EXTRACTED TEXT ▸

# How can i broaden my 4yo's chest?



## brackabrack (Feb 27, 2011)

Hello all ..

Just a quick question about my gelding.. 4 years old, and just beginning his schooling. He stands very narrow on his front and id like some exercises that will build his breast muscles evenly. 

I am currently working on his balance so i am doing alot of trot circles with him and he is improving brilliantly. Im just looking for something else to work him with in the near future as i am getting bored of circles as if he. So a little something else is needed to pick his brain up off the floor  

Any suggestions welcome  x


----------



## IndiesaurusRex (Feb 23, 2011)

I'm not sure if there's a lot you can do, if it's a conformation thing. He may just be built that way in his skeleton - I don't know, there may be things you can do - other people can probably tell you more


----------



## mls (Nov 28, 2006)

brackabrack said:


> Just a quick question about my gelding.. 4 years old, and just beginning his schooling. He stands very narrow on his front and id like some exercises that will build his breast muscles evenly.

INPUT DATA ▸
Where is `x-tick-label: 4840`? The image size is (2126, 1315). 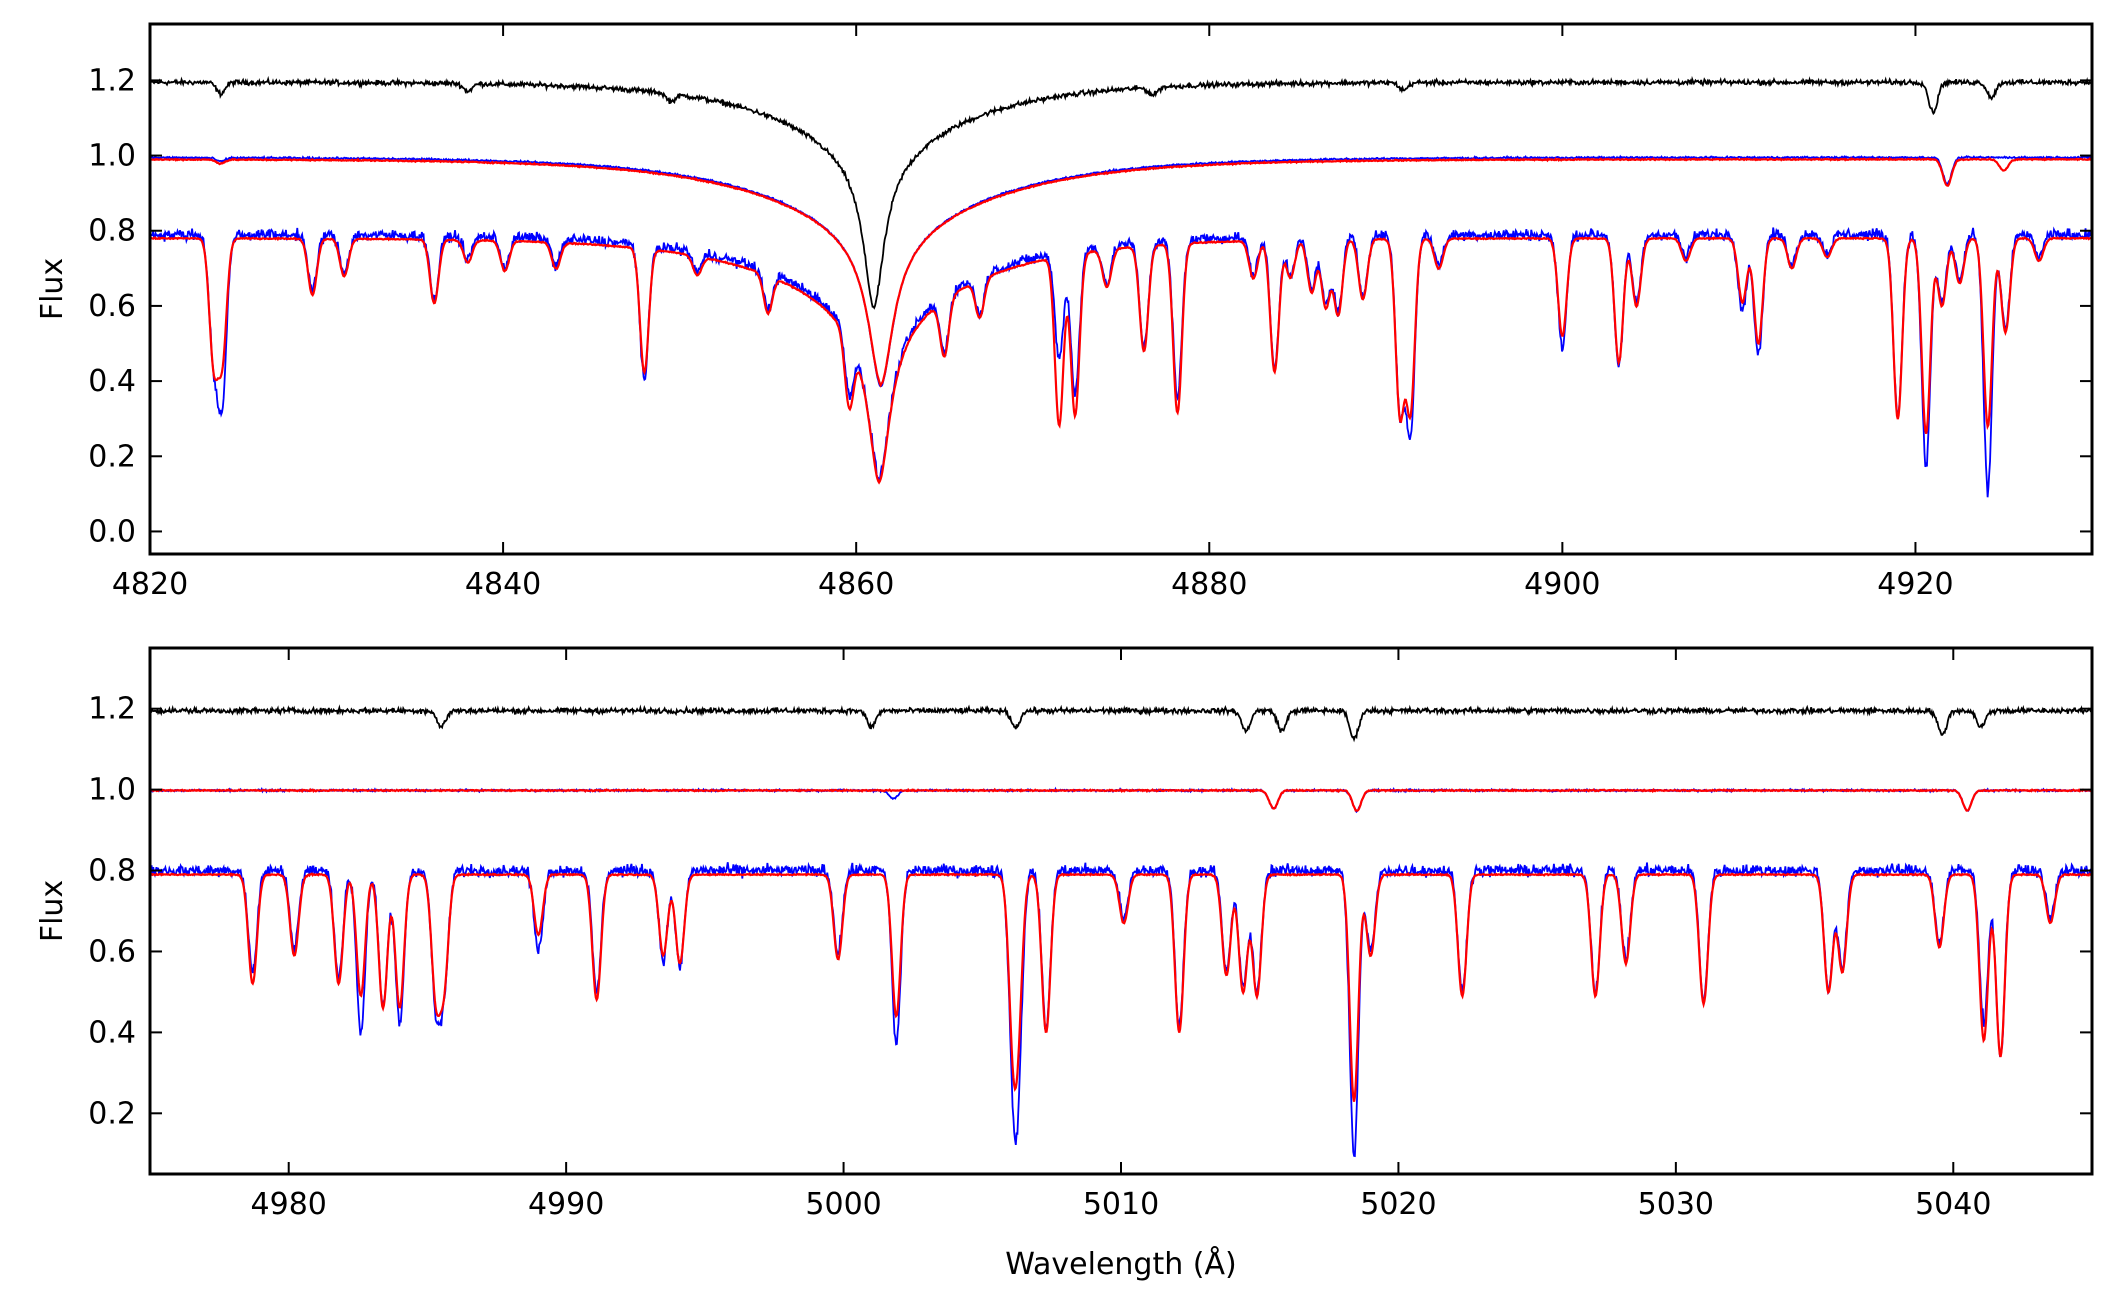
x-tick-label: 4840 is located at coordinates (503, 584).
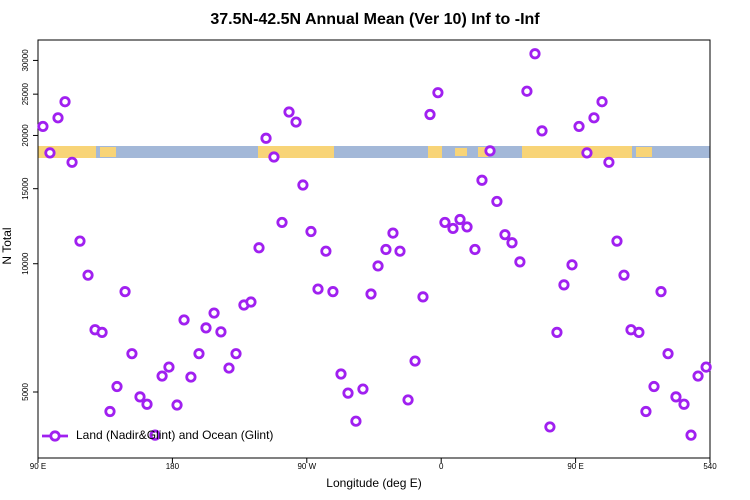 The image size is (750, 500). What do you see at coordinates (442, 466) in the screenshot?
I see `x-tick-label: 0` at bounding box center [442, 466].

EXERCISE DETAILS ▸ Can you repeat, word for word, the stretch of the forum thread above on broadening a four-year-old gelding's chest from "Hello all .." through "(Feb 23, 2011)"?

SOLUTION TO THE PROBLEM ▸
Hello all ..

Just a quick question about my gelding.. 4 years old, and just beginning his schooling. He stands very narrow on his front and id like some exercises that will build his breast muscles evenly. 

I am currently working on his balance so i am doing alot of trot circles with him and he is improving brilliantly. Im just looking for something else to work him with in the near future as i am getting bored of circles as if he. So a little something else is needed to pick his brain up off the floor  

Any suggestions welcome  x


----------



## IndiesaurusRex (Feb 23, 2011)